▶ _Text to read_
*-*-*
Oru Naal Oru Kanavu () is a 2005 Indian Tamil-language romantic drama film directed by Fazil. Srikanth and Sonia Agarwal play the lead roles, music was by Ilaiyaraaja and it was shot by Anandakuttan.  The film released on 26 August 2005 to average reviews.

Plot
The story revolves around Maya (Sonia Agarwal), a college student, who always wants to triumph in all her endeavors. She comes across a middle class youth, Cheenu (Srikanth), a happy-go-lucky-youngster, who strives to work hard to get his sisters married well.

A few encounters (Maya and Cheenu) result in wordy duels between them leading to Maya challenging Cheenu that she will make him fall in love with her. Her further course of action to achieve her challenge leaves Cheenu frustrated and he decides to take revenge on her by pretending to fall in love with her.

Maya, who starts to spend more time with Cheenu discovers his kindness and eventually develops an honest love towards him. She even helps him in setting his own business house. Slowly Cheenu too realises Maya's nobleness and generosity and falls in love with her.
*-*-*
▶ _Dataset content_
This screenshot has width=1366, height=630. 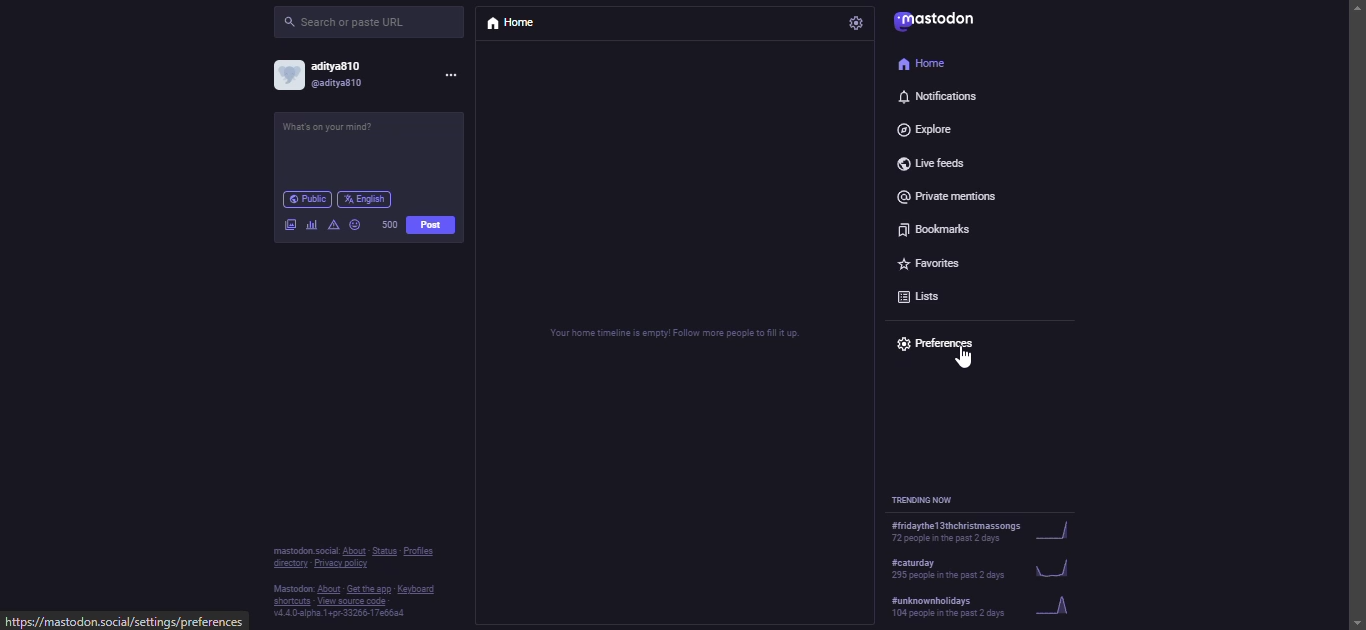 What do you see at coordinates (933, 160) in the screenshot?
I see `live feeds` at bounding box center [933, 160].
*-*-*
▶ _Goal_
In one to three sentences, use the Oru Naal Oru Kanavu article to explain why Cheenu pretends to fall in love with Maya. Rely only on the Oru Naal Oru Kanavu article for what follows.

▶ _Solved problem_
Maya challenges Cheenu that she will make him fall in love with her, and the steps she takes to win that challenge leave him frustrated. He decides to take revenge on her by pretending to fall in love with her.